Keywords: metronidazole, encephalopathy, cerebellar syndrome, peripheral neuropathy, pharmacoepidemiology
No prior large-scale studies have examined the association between metronidazole and neurologic toxicity. Our findings suggest an increased risk of nervous system toxicity for metronidazole relative to clindamycin. Clinicians and patients should be aware of these rare but serious adverse events.
(See the Editorial Commentary by Joseph Guglielmo on pages 2101–2.)
Metronidazole, a nitroimidazole antimicrobial, was initially indicated for the management of parasitic infections, such as Trichomonas, Entamoeba, and Giardia species, but was subsequently determined to have activity against a range of anaerobic bacteria [1]. It is now one of the most commonly used antimicrobial agents [2, 3], and is a key treatment for anaerobic components of abscesses at all body sites, as well as targeted treatment of specific pathogens such as Helicobacter pylori and Clostridioides difficile.
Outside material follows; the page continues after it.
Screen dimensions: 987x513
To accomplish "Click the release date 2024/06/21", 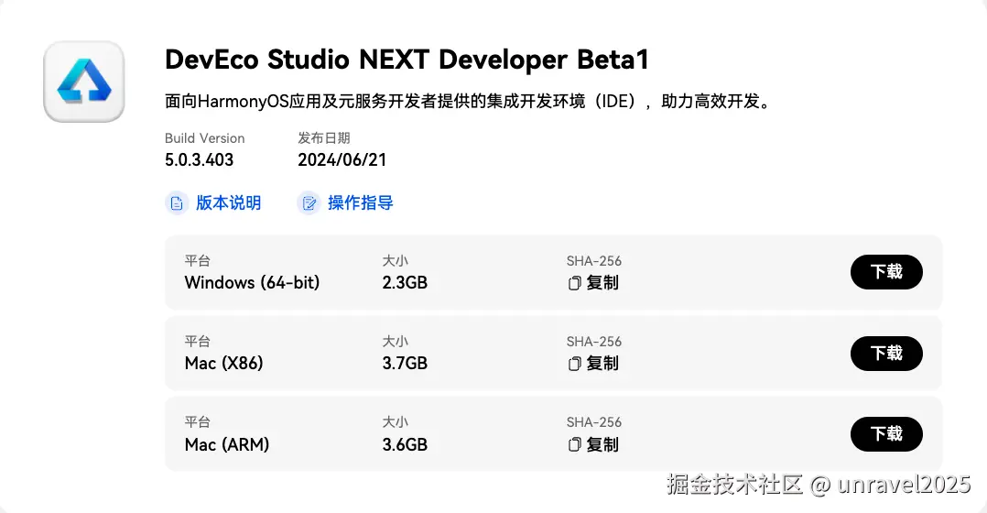I will pyautogui.click(x=342, y=159).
Metronidazole-induced encephalopathy was first reported in 1977. In that case, a 19-year-old woman developed disorientation and short-term memory loss after 7 days of treatment for Trichomonas infection [4]. Nearly 100 case reports of suspected metronidazole neurotoxicity have subsequently been published, including both peripheral and central nervous system (CNS) abnormalities [5–10]. The former are typically characterized by slowly progressive, symmetric distal sensory neuropathy with predominantly small fiber involvement, often with severe pain, and often leading to permanent disability [8]. CNS involvement includes nonspecific encephalopathies, or, more commonly, a distinctive syndrome of cerebellar dysfunction characterized by dysarthria, ataxia, dysmetria, and nystagmus [6]. All such cases have been accompanied by imaging abnormalities, with cerebellar dentate nuclei lesions being the most characteristic finding [11]. Unlike peripheral neuropathy, CNS complications are usually reversible, with most patients experiencing at least some improvement and two-thirds experiencing complete resolution [8, 12].
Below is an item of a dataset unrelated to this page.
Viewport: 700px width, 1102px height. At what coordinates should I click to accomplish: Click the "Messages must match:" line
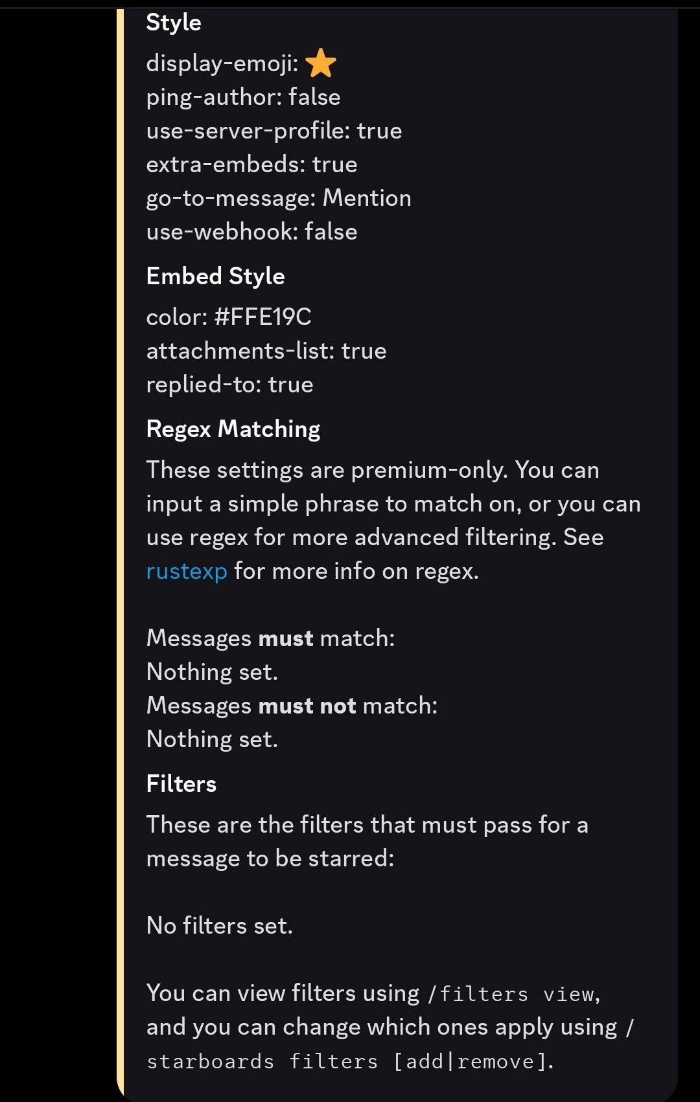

Despite these reports of metronidazole-associated neurotoxicity, no population-based studies have formally examined this association. We explored this phenomenon, examining the association between metronidazole use and nervous system toxicity relative to clindamycin.
METHODS
General Study Design
We conducted a population-based nested case-control study involving older adults living in Ontario between 1 April 2003 and 31 March 2017. We defined cases as patients with incident central or peripheral nervous system disease, and with receipt of metronidazole or clindamycin, but not both, in the preceding 100 days. We matched each case with up to 10 event-free controls who had also received metronidazole or clindamycin in the preceding 100 days. We chose clindamycin as the comparator because, like metronidazole, it is a widely used oral agent for the treatment of anaerobic infections.
Data Sources
We used health administrative databases linked using unique encoded identifiers and analyzed at ICES, an independent, nonprofit research institute whose legal status under Ontario’s health information privacy law allows it to collect and analyze healthcare and demographic data, without consent, for health system evaluation and improvement. In Ontario, Canada’s most populous province, these well-validated databases have been used extensively for antibiotic research [13, 14], and have been particularly useful for identifying and characterizing rare antibiotic-related adverse events [15, 16]. The Ontario Drug Benefit database identifies all outpatient prescription medications dispensed to Ontarians over the age of 65, and has an accuracy exceeding 99% in comparison to the reference standard of pharmacy chart review [17]. The Canadian Institute for Health Information (CIHI) Discharge Abstract Database captures information for all hospitalizations, the CIHI Same Day Surgery database captures patient visits to hospital and community-based ambulatory care (day surgery, outpatient clinics, and emergency departments), the CIHI National Ambulatory Care Reporting System Database captures information for all emergency department visits, and the Ontario Health Insurance Plan database records all physician services. These health administrative databases were used to identify specific comorbidities experienced prior to the index date (defined below), such as liver disease (past 2 years), alcohol use disorder (past 3 years), and any renal dysfunction (past year); the Ontario Diabetes Database was used to identify those who ever had diabetes mellitus. The Registered Person Database provided vital statistics and demographic information.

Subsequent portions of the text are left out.